> INSTRUCTIONS FOR THE TASK:
The lines to copy are those with "This" in them. Pull each one from the entries below.

> Saved entries:
BEGIN

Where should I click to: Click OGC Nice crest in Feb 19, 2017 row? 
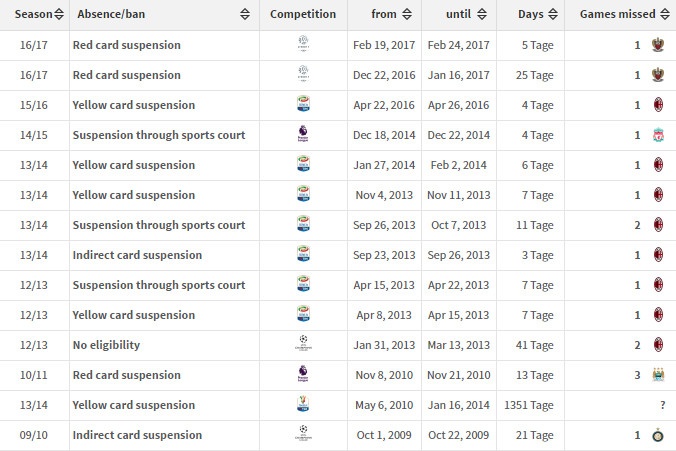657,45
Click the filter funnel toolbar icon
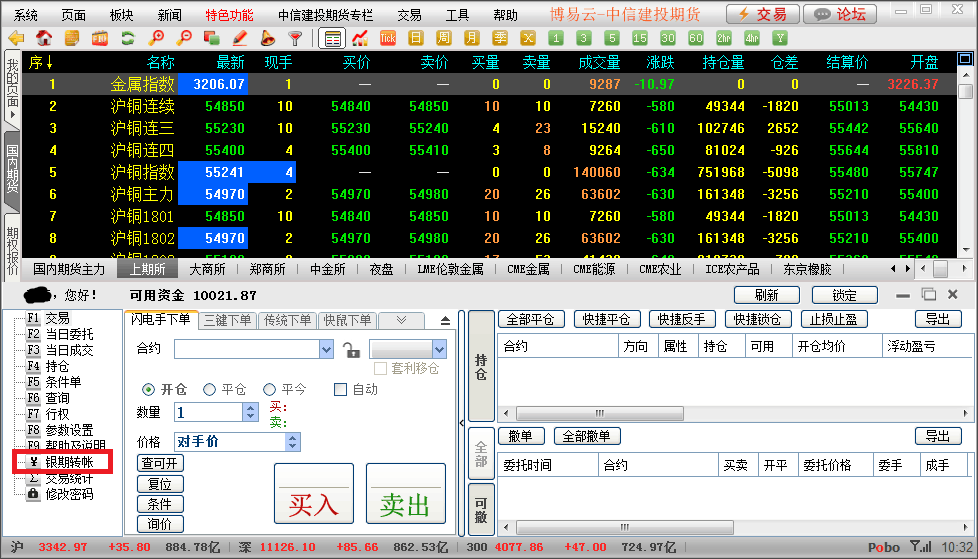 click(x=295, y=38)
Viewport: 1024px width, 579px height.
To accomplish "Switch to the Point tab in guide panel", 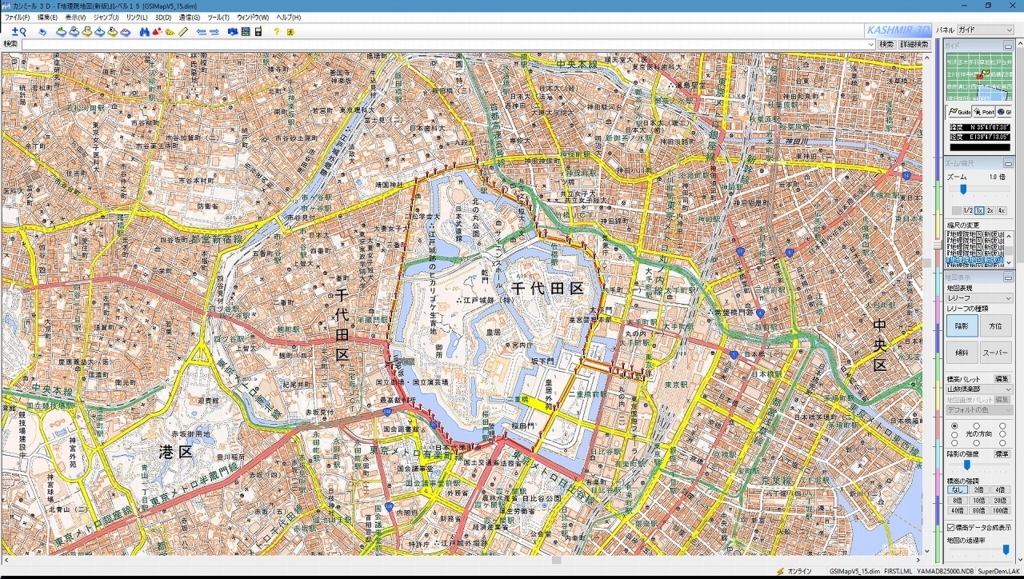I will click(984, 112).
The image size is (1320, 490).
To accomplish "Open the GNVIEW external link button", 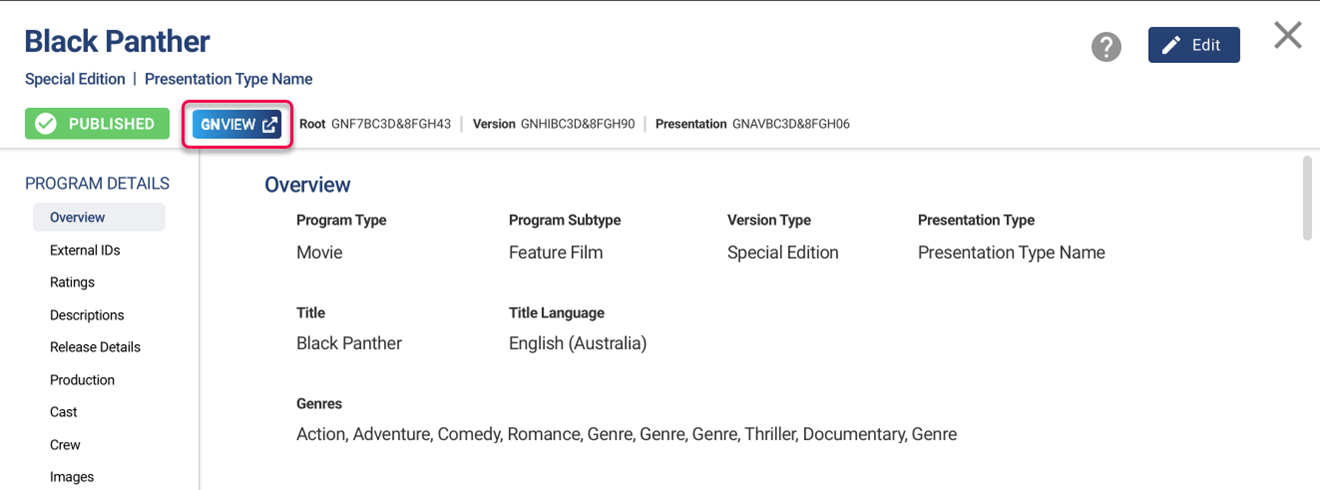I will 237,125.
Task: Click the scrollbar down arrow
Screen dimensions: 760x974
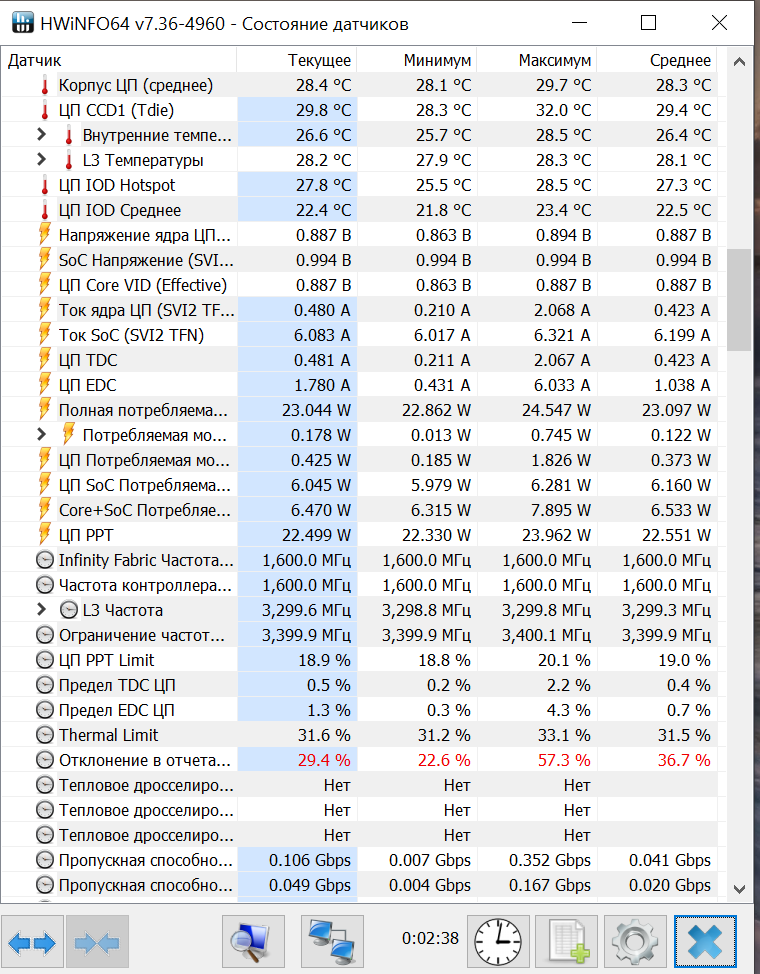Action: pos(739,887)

END
BEGIN

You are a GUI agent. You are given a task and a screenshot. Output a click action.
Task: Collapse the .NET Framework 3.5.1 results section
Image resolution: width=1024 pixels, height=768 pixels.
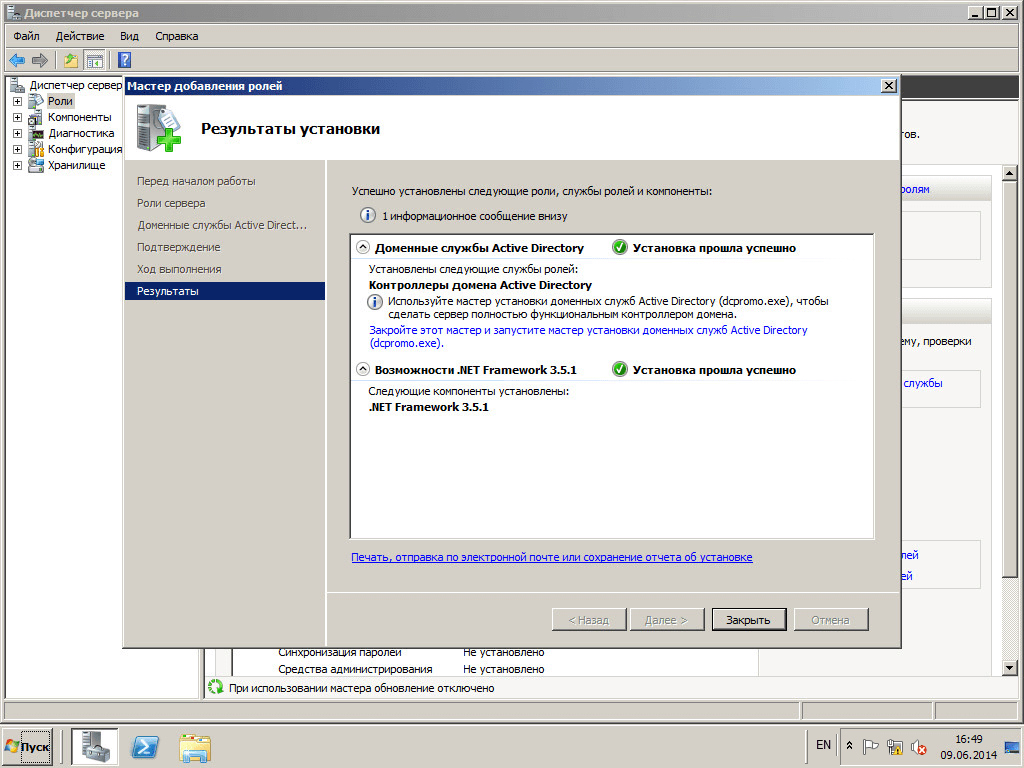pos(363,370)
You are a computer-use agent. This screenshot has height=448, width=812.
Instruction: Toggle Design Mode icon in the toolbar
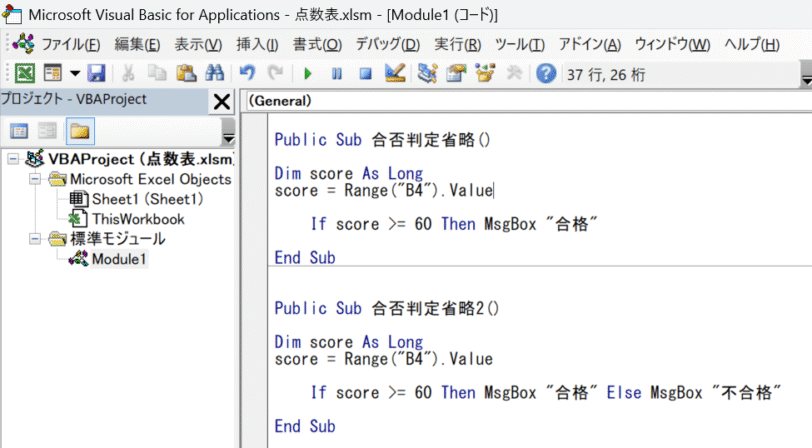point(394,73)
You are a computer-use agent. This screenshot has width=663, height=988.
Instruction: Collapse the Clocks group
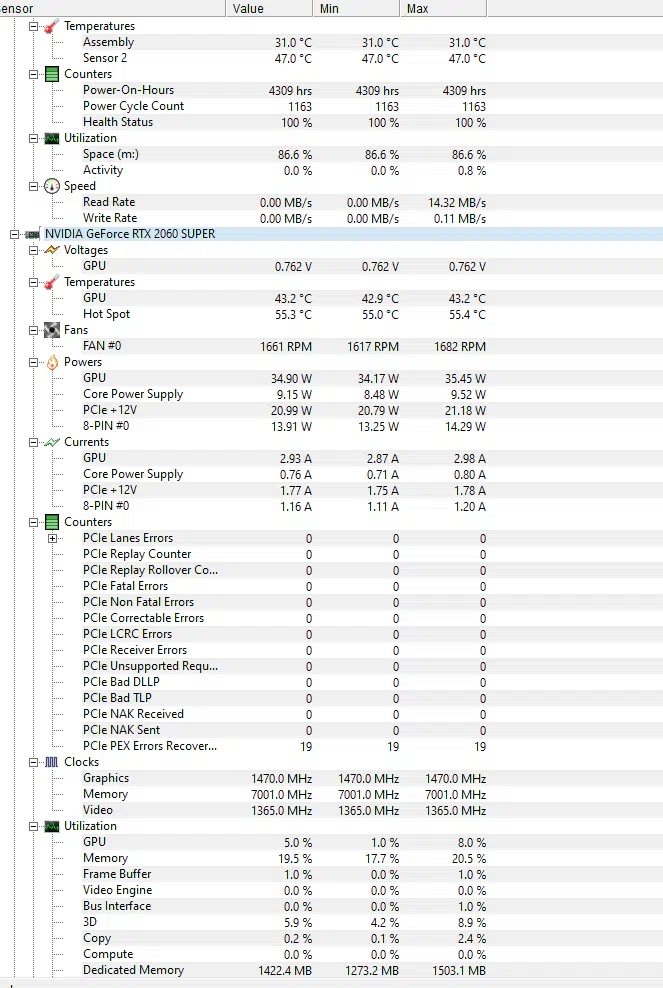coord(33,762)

END

> RESULT:
You are a computer-use agent. This screenshot has height=448, width=812.
You are a computer-use agent. This screenshot has width=663, height=988.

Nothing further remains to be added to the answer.